Я, как жадный хомяк, хранила все, что имело для меня сентиментальную ценность, — стихи, написанные в четвертом классе, двадцать с лишним дневников еще со школы. Тогда мне было невдомек, что паника из-за клопов, забывчивость на работе и внезапное желание выбросить всю бумагу были как-то взаимосвязаны — ведь я не знала, что навязчивое ощущение «присутствия насекомых» может быть признаком психоза. Проблема малоизученная, так как люди, страдающие паразитофобией, или синдромом Экбома, чаще обращаются с жалобой на воображаемых насекомых не к психиатрам, а в службу борьбы с паразитами или к дерматологам, и в результате так и живут, не подозревая о своем диагнозе. Мои же неприятности, как оказалось, были гораздо серьезнее чешущейся руки и встречи, к которой я забыла подготовиться.
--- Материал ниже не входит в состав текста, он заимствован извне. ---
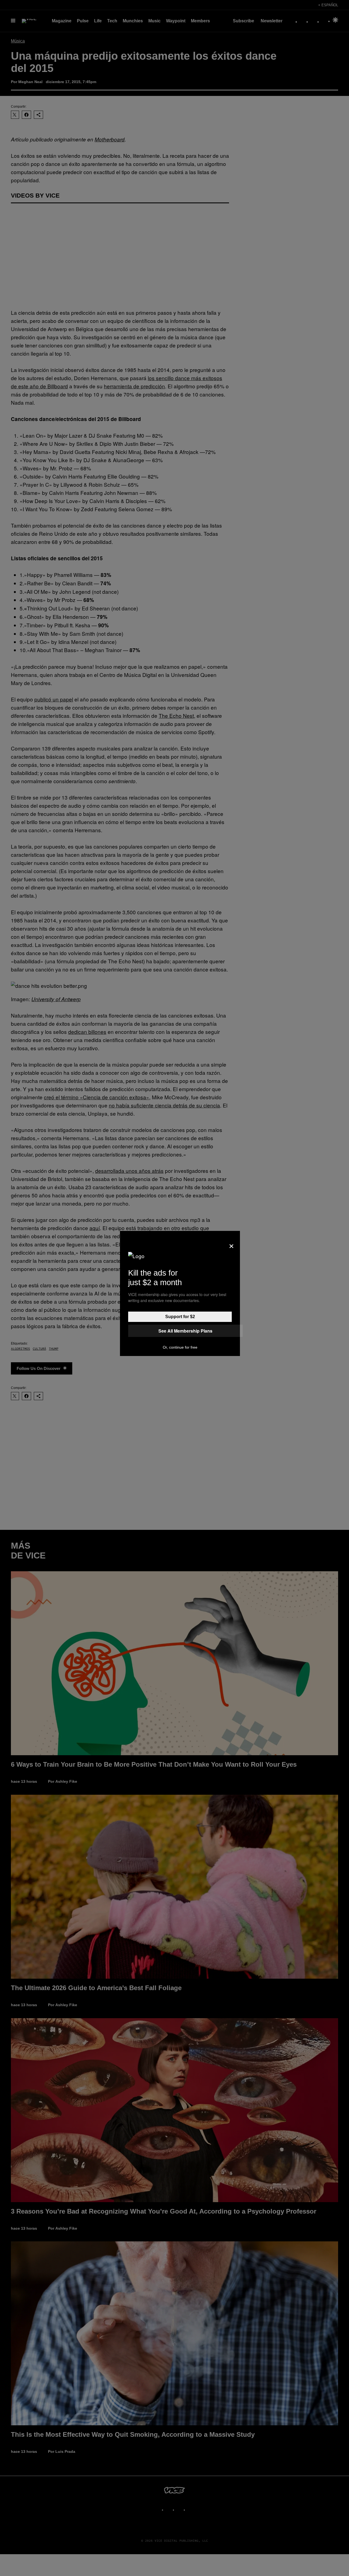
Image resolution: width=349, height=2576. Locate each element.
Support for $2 (180, 1316)
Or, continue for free (180, 1347)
Несколько часов я убиралась, очищая свою квартиру от клопов, но лучше не стало. Я опустилась на колени у кучи черных мусорных мешков, и вдруг нутро сжалось от необъяснимого ужаса, как при свободном падении, — чувства, похожего на то, что возникает, когда узнаешь о чем-то плохом или о чьей-то смерти. Я встала, и тут голову пронзила боль — ярко-белая вспышка мигрени, хотя мигренями я раньше никогда не страдала. Спотыкаясь, я пошла в ванную, но ноги не слушались, я будто проваливалась в зыбучие пески. Наверное, грипп подхватила, подумала я.

* * *

Скорее всего, никакого гриппа не было, как не было и клопов. Однако какой-то патоген все же проник в мой организм — маленький микроб, запустивший цепную реакцию. Откуда он взялся — от бизнесмена, чихнувшего на меня в метро за несколько дней до этого и выпустившего миллионы вирусных частиц на нас, остальных пассажиров этого вагона? Или я съела что-то, или что-то проникло внутрь через мельчайший порез на коже — может, даже через один из этих загадочных укусов?

* * *

Тут моя память меня подводит.

Врачи и сами не знают, что спровоцировало мою болезнь. Ясно одно — если бы тот бизнесмен чихнул на вас, вы бы, скорее всего, простудились, и этим бы все закончилось. Но в моем случае этот чих опрокинул всю мою вселенную; из-за него меня чуть не приговорили к пожизненному заключению в психушке.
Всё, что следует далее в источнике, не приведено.